Saved data entries:
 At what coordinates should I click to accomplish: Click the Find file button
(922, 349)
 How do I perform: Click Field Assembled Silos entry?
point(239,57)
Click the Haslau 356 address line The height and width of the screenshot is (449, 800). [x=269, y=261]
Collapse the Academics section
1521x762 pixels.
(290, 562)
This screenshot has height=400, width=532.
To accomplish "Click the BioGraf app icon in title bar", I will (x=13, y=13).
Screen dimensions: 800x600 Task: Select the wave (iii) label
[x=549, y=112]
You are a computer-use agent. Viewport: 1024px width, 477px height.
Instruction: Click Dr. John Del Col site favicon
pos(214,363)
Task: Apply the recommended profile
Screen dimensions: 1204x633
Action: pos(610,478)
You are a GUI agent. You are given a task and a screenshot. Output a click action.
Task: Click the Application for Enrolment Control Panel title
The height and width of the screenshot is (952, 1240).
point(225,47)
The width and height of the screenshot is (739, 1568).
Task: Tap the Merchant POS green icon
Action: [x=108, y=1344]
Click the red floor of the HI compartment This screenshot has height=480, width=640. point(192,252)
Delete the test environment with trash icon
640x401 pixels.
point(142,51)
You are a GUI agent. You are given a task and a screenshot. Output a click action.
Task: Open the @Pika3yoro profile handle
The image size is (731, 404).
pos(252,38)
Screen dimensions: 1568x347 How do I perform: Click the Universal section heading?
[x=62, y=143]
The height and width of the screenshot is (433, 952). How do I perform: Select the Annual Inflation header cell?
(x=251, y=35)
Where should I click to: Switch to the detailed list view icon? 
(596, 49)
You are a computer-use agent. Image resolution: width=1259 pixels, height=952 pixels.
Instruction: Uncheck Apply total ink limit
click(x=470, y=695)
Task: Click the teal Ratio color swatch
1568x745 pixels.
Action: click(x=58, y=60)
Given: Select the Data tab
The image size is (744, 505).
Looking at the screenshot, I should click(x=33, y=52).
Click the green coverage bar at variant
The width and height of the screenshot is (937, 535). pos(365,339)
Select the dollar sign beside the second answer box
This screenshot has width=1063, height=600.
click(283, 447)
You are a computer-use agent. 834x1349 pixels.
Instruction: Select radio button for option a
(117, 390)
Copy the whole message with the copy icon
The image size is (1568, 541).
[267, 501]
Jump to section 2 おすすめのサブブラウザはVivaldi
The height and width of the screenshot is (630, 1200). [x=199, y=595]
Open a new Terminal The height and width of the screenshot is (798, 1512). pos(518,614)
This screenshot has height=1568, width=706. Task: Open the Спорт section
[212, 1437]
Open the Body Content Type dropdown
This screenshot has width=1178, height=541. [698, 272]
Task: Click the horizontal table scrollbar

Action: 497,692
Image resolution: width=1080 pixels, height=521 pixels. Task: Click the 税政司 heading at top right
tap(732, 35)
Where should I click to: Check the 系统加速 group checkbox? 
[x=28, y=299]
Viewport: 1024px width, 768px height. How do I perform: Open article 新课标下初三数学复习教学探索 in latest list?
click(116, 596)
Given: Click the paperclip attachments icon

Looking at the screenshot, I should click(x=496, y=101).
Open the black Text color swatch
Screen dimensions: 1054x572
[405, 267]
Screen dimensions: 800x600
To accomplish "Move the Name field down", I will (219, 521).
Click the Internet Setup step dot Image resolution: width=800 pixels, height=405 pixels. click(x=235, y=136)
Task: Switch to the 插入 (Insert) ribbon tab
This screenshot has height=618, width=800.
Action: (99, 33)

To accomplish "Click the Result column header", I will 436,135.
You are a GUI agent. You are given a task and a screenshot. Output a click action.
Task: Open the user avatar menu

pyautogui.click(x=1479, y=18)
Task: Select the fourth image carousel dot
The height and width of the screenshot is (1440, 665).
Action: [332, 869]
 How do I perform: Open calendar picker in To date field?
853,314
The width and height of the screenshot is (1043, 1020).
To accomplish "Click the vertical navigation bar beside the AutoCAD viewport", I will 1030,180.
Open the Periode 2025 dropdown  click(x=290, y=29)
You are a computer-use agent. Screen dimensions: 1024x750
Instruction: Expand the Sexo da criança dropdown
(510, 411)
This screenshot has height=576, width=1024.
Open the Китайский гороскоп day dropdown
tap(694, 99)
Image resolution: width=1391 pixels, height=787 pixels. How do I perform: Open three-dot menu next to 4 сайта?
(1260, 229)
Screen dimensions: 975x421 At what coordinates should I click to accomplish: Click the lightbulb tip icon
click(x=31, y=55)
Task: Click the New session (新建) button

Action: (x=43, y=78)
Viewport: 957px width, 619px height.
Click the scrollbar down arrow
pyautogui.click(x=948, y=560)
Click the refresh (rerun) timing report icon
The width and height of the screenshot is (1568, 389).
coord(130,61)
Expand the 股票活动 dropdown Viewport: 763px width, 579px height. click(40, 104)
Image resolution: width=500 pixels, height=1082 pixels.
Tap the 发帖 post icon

ASSIGNMENT: Check each line of the records above for the string "title", and report every line that has it.

RESULT BELOW:
To accomplish "Click the BioGraf app icon in title bar", I will (x=13, y=13).
Task: Click the Application for Enrolment Control Panel title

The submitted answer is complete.